### Information given
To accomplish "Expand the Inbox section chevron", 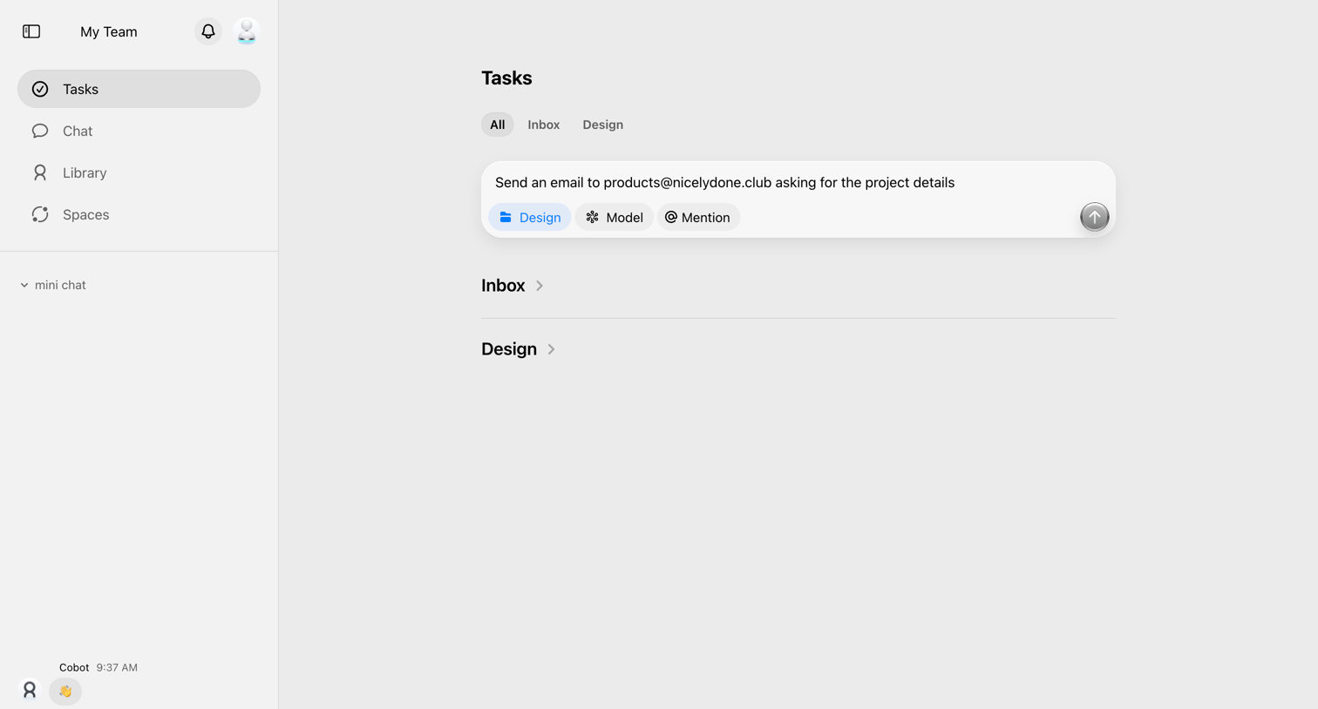I will 540,286.
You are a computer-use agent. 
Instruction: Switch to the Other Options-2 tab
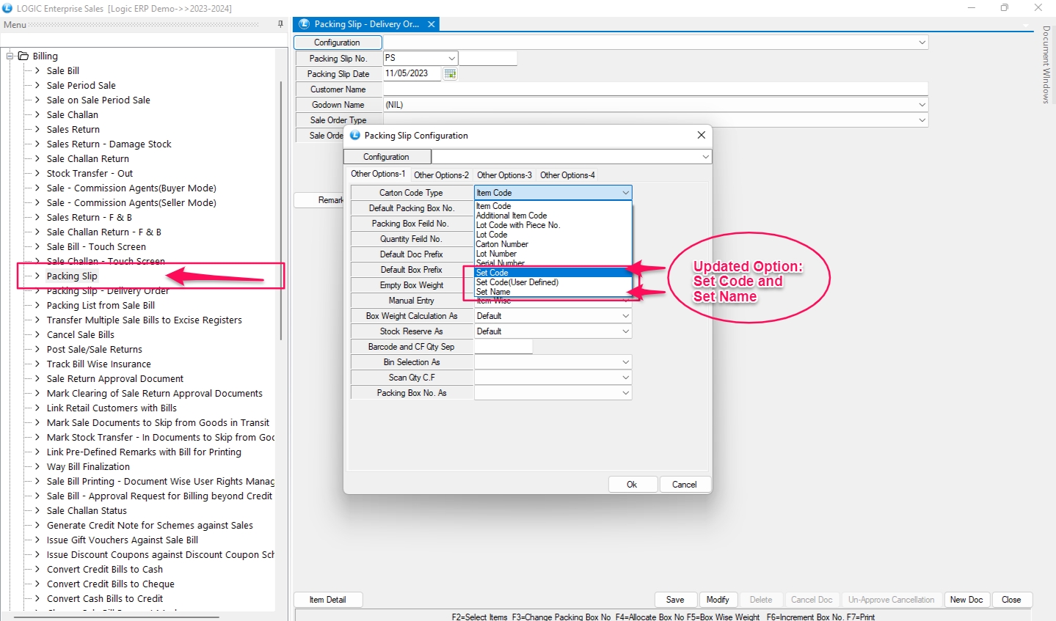point(441,175)
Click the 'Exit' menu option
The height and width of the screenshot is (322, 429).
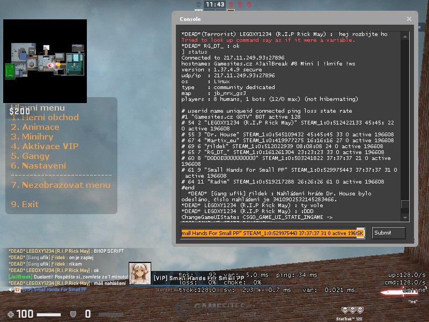[x=25, y=204]
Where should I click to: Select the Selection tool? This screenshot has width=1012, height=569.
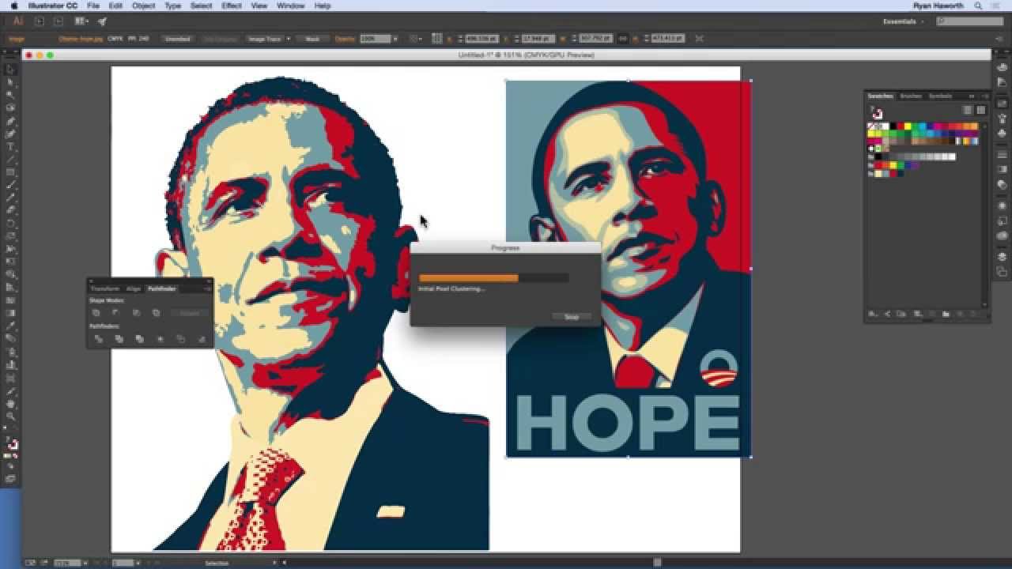coord(10,70)
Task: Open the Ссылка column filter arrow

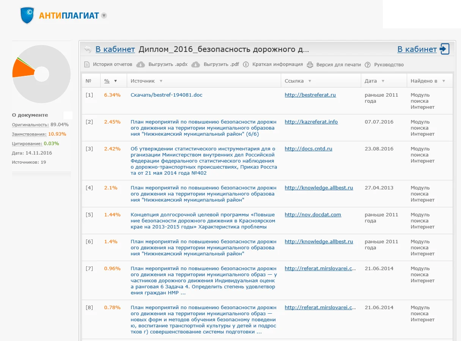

### Your instructions
Write out, with no pictures, only the lines from the line containing "Instruction: Switch to" through the last line of the listing above, exactly and with both ends included.

### Exercise output
Instruction: Switch to the Other Options-2 tab
point(441,175)
Click the 'Exit' menu option
The height and width of the screenshot is (322, 429).
[x=25, y=204]
Where should I click to: Select the Selection tool? This screenshot has width=1012, height=569.
coord(10,70)
Task: Open the Ссылка column filter arrow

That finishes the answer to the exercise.